Prioritaskan test yang mengunci perilaku:
- test kontrak API (kode status, edge case validasi, stabilitas pagination)
- test otorisasi (user A tidak bisa mengakses resource user B)
- test idempotensi untuk operasi create/payment‑like
- test migrasi (terapkan dari DB kosong + snapshot lama; verifikasi constraint setelah backfill)
- test keamanan dasar (injection, redaksi field sensitif di log)
Test adalah cara Anda “memiliki” desain tersebut alih‑alih mewarisi asumsi AI.
Kapan tidak bijak mengandalkan AI untuk desain backend?
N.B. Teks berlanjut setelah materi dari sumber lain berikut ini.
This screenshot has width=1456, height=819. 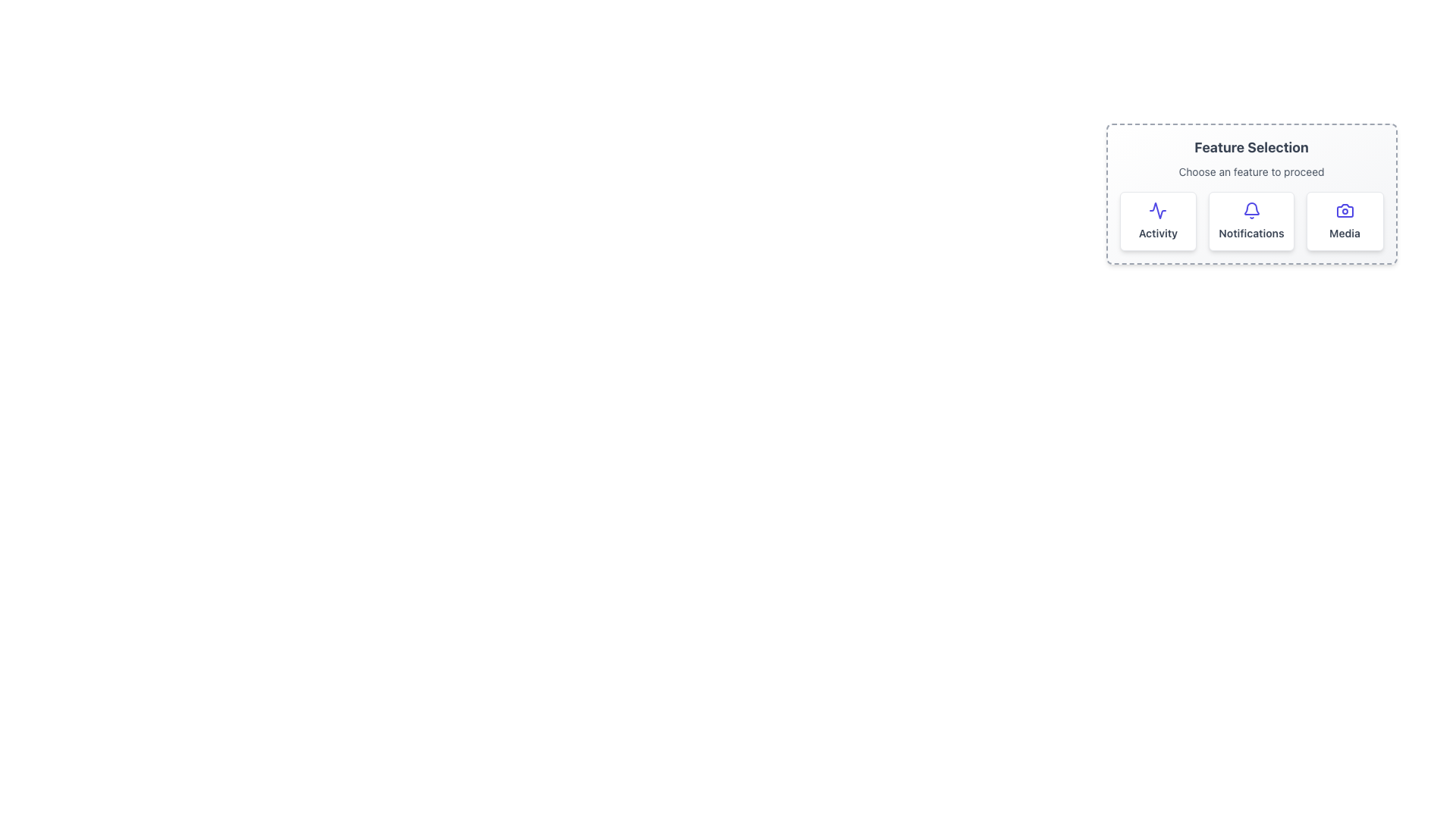 What do you see at coordinates (1345, 210) in the screenshot?
I see `the media management icon, which is the third button from the left in the 'Feature Selection' menu` at bounding box center [1345, 210].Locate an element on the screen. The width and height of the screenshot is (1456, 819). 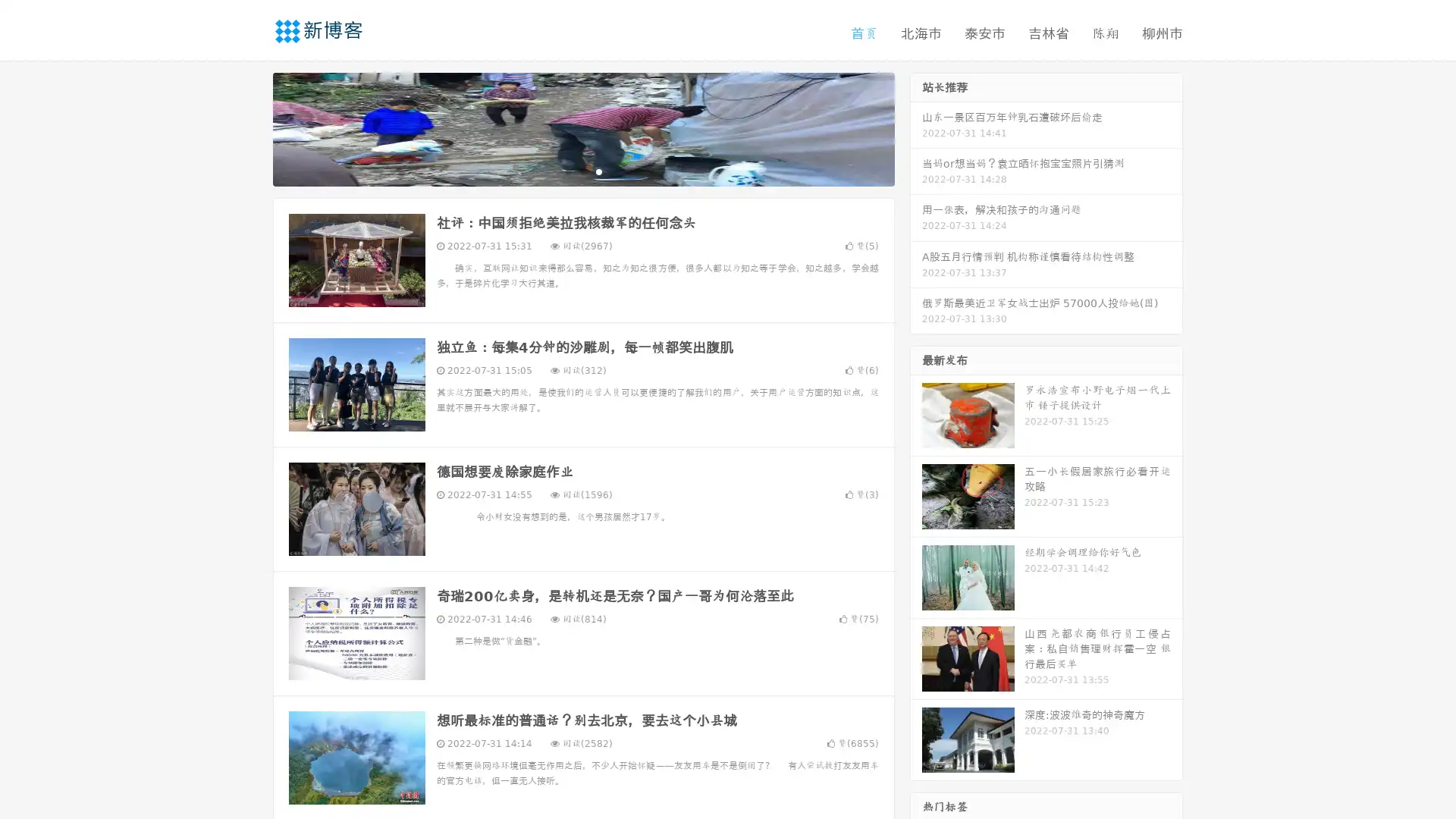
Go to slide 1 is located at coordinates (567, 171).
Gunakan AI untuk draf ketika pola sudah dipahami (CRUD‑heavy MVP, internal tools). Hati‑hati atau hindari ketika:
- domain teregulasi atau berisiko tinggi (keuangan, kesehatan, keselamatan kritis)
- kebenaran bergantung pada aturan domain yang halus (ledger, rekonsiliasi, consent)
- Anda tidak bisa menunjuk manusia yang bertanggung jawab atas invariant, batasan auth, dan migrasi
Kebijakan praktis: AI boleh mengusulkan opsi, tapi manusia harus menyetujui invariant skema, otorisasi, dan strategi rollout/migrasi.